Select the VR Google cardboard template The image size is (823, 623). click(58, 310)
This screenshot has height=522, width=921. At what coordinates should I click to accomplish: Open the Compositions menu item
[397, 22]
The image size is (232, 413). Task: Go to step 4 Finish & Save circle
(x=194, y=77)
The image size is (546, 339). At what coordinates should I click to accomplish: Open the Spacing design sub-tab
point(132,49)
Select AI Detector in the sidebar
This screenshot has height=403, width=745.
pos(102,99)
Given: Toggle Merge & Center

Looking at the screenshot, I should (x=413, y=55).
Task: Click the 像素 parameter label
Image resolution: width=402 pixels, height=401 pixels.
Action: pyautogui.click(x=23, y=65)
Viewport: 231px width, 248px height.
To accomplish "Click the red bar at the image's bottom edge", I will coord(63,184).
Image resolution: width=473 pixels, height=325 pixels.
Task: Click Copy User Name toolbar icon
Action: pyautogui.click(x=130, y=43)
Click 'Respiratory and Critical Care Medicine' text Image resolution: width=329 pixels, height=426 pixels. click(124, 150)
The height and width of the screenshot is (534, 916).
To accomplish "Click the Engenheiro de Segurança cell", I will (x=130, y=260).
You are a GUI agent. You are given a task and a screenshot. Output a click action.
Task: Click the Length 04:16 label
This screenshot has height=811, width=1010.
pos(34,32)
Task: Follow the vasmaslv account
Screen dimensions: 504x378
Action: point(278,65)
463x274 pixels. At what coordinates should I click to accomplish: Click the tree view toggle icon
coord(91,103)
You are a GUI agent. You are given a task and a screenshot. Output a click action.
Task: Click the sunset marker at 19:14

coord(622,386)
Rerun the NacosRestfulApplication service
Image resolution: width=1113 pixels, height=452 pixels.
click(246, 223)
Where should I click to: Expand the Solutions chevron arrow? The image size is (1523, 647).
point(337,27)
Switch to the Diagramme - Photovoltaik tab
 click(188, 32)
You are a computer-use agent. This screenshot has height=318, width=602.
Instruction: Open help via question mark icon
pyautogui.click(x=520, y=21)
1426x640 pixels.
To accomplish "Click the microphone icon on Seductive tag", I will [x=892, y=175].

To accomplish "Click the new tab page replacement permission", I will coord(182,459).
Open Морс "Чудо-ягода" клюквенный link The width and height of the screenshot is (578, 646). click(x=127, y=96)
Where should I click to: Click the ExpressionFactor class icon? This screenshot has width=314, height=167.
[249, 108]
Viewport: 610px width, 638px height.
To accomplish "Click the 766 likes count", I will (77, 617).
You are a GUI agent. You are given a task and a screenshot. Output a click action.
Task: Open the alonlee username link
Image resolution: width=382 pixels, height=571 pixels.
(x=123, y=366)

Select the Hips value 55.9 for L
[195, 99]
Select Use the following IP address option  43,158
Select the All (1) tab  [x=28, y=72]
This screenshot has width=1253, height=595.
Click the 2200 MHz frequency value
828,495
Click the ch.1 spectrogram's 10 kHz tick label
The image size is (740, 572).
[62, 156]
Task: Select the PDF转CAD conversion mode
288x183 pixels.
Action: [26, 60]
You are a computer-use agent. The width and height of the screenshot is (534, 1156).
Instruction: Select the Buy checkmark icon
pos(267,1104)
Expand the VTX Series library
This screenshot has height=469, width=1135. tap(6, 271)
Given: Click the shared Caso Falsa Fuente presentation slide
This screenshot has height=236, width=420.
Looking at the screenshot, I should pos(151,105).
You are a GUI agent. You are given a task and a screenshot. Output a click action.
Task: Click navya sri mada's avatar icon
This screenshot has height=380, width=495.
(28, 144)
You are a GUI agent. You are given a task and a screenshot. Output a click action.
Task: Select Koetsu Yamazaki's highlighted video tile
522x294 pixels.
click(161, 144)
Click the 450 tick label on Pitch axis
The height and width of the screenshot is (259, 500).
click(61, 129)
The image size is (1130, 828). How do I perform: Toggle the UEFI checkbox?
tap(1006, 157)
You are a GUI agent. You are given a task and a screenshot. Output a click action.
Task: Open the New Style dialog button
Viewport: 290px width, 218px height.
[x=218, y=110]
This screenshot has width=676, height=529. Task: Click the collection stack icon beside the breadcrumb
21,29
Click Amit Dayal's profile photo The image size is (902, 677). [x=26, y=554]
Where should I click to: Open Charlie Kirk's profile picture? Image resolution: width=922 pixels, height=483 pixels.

## What to work on
Everything from the line with "Expand the VTX Series library" to the end of the listing above needs to be duplicated exactly, both end lines included, with nothing more.

## Worked solution
Expand the VTX Series library
This screenshot has height=469, width=1135. tap(6, 271)
Given: Click the shared Caso Falsa Fuente presentation slide
This screenshot has height=236, width=420.
Looking at the screenshot, I should pos(151,105).
You are a GUI agent. You are given a task and a screenshot. Output a click action.
Task: Click navya sri mada's avatar icon
This screenshot has height=380, width=495.
(28, 144)
You are a GUI agent. You are given a task and a screenshot. Output a click action.
Task: Select Koetsu Yamazaki's highlighted video tile
522x294 pixels.
click(161, 144)
Click the 450 tick label on Pitch axis
The height and width of the screenshot is (259, 500).
click(61, 129)
The image size is (1130, 828). How do I perform: Toggle the UEFI checkbox?
tap(1006, 157)
You are a GUI agent. You are given a task and a screenshot. Output a click action.
Task: Open the New Style dialog button
Viewport: 290px width, 218px height.
[x=218, y=110]
This screenshot has width=676, height=529. Task: Click the collection stack icon beside the breadcrumb
21,29
Click Amit Dayal's profile photo The image size is (902, 677). [x=26, y=554]
Where should I click to: Open Charlie Kirk's profile picture? Image resolution: width=922 pixels, height=483 pixels.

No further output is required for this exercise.